This article was published in the Silicon Slopes Magazine, Summer 2022
by Dale Majors, Co-Owner, Grand Trunk

Lifestyle businesses get a bad wrap. The term is typically dealt out in ways that diminish the seriousness of the venture or endeavor. “Well, if you just want to run a lifestyle business…”

I’m an entrepreneur at heart. I started as a guy selling bike parts out of my garage and turned it into an ecommerce company with $10M in revenue. I’ve been fortunate enough to live my passion, both in ecommerce and now through creating a group learning/networking model at Venture Anyway, where I help entrepreneurs build systems that support their lifestyle.

A few years after I sold my ecommerce company, my partners and I came across Grand Trunk, an outdoor company that makes outdoor leisure products. We’re prioritizing lifestyle and creating growth opportunities for our team as we build Grand Trunk.

Our purpose

We create an environment that helps all involved live great lives by giving them a place to contribute each day, and by providing a way to make a good living.

We make products that inspire people to explore the outdoors. We blow a trumpet that encourages people to get away from screens and enjoy the outdoors. We encourage exploration.

Business or Job

There’s a lot of people who could learn from the Lifestyle Business model. Many entrepreneurs don’t create the team or structure around them to turn their enterprise into a business that creates freedom. Many of these businesses would fail if left alone for weeks or months without an entrepreneur at the helm.

While building my ecommerce company Bikewagon, freedom was a core value for me. I strove to create a business that would operate without me. At one point I was able to leave the business for two months during a busy summer. As a natural workaholic with a tendency to micromanage, I went out of my way to leave the business and let other stakeholders step up to run things.

At Grand Trunk, we’re focused on building a team of executives that allow each of us an element of freedom while preserving our ability to make a real impact. My partner Andy is currently on a 9 month sailing trip with his family.

My two cents…

In my entrepreneur group facilitator role at Venture Anyway, I’m frequently encouraging entrepreneurs who want more freedom from their business to focus on a few key factors.

Learning to trust people.

Many of us are slow to delegate and rely on others with our business due to a lack of trust in our leadership team. In many cases I find this trust issue is an overestimation of our own skills. The more I’ve learned about my strengths and weaknesses, the more open I’ve become to seeing complementary strengths in those around me.

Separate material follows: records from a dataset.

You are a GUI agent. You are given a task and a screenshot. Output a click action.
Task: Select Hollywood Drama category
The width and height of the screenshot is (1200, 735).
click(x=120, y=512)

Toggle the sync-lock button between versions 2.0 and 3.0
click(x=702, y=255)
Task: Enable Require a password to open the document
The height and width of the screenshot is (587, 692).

Using the Clifton Strengthsfinder or other personality tools with my team has helped me realize how each of us contribute differently to problem solving. As I’ve come to value those around me, I’ve developed more key team members in my businesses.

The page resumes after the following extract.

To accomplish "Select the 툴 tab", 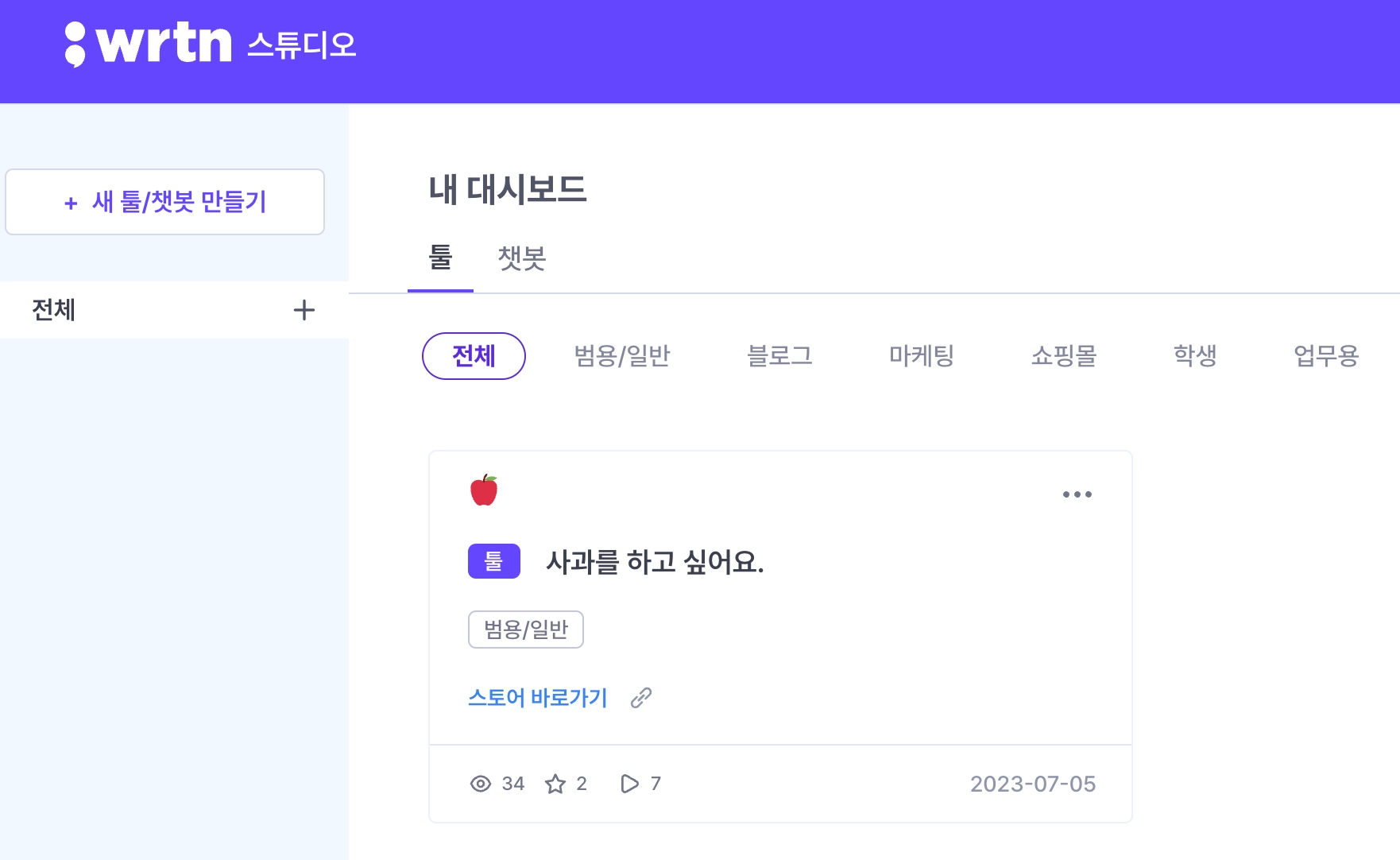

Nurturing outside Ambitions

I remember the first time I proposed the idea to my wife that we could try riding our bikes to Yellowstone. We’d leave from Farmington where we live and start riding north and be gone for several weeks. She was onboard, and later that year we attempted the trip.

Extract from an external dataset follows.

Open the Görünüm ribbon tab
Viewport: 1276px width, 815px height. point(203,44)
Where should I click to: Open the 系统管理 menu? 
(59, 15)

It was short lived, and after several hot days with our 10-month-old in a bike trailer, too many hills and an impromptu stay in someone’s spare bedroom in a trailer park in Logan, we gave up and headed home. That was the start of something. The next summer I learned about a 1,000 plus mile route along the Loire and Danube Rivers in France and Germany.

Two years after our failed Yellowstone attempt we successfully completed a two month bike tour with our 1-,3-, and 5-year-olds. It also took me away from my business for two months, and allowed several other key employees to step in and take more ownership in the business. We were about 20 employees at the time.

These opportunities to have other passions outside of business have helped me be more creative in my businesses. I’ve made a deliberate effort to spend more time on things like my personal fitness, non-business reading and study, as well as a new passion for playing the guitar.

Channel your inner Edmond Dantes and consider what other life skills you want to develop.

Closing up

You can run your business however you like, and this may not be for you. I recommend every entrepreneur think long and hard about what they want their business to accomplish for them. You aren’t your business. Treat it like its own entity and give it responsibilities of its own.

What do you want your business to do for you, your team, and for the world?